Tonitruante. Si le premier amuse-bouche arrive tout esseulé et sans grand intérêt, laissant craindre une irrémédiable dérive, tout le reste n’a été que bousculades gustatives, douces provocations et puissances orgasmiques : une succession de claques magistrales, totalement inattendues, donc d’autant plus jouissives. L’« Aubergine aigre douce, voile de lard, cassis, pesto au coriandre, tapioca soufflé » ouvre le bal avec une douceur infinie, avant peut-être l’un des plats les plus enthousiasmants de l’année : un « chou rave esprit pastrami, pomme cacahuète, crème de coco prune fermentée ». Le reste ? Du même niveau ou presque avec une percutante « Saint-Jacques crue, macérée à l’huile de légumes, vinaigre d’oignons à la rose », un « potiron sucré, boeuf Angus maturé, réduction de tamarin aux épices fermentées », un « homard confit, infusion de petit lait à la berce, curry rouge malais » ou un « canard, sucs de crevette bouquet et beurre noisette », servi seul, sans accompagnement.

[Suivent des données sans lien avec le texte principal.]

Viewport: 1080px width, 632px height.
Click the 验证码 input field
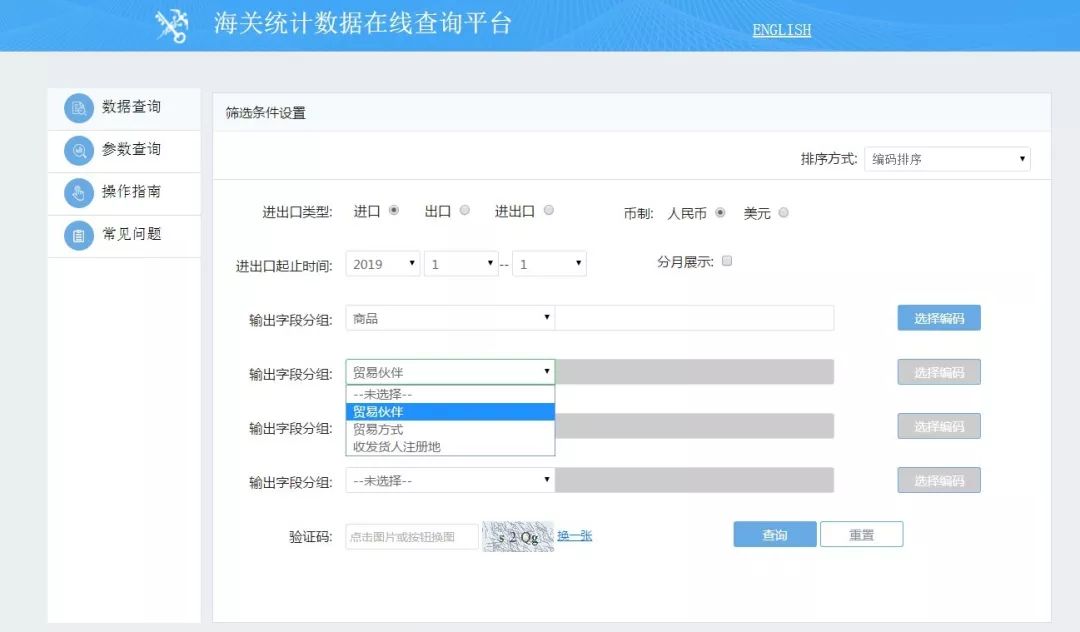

Il faut oser, Jack l’a fait. Les desserts ne fléchissent pas la courbe du plaisir avec un « crémeux de lait caramélisé, chicorée, glace baie de koji », puis en conclusion un « kaki concentré, sésame noir, mousse d’amande et fleur d’oranger, crème glacée soja ». Un travail de haute précision, qui ne verse jamais du côté du démonstratif, avec une trame sucrée qui ne se révèle jamais dérangeante et un sentiment d’équilibre global remarquable. Cela faisait très longtemps qu’il n’y avait pas eu autant d’émotions ressenties après un repas. 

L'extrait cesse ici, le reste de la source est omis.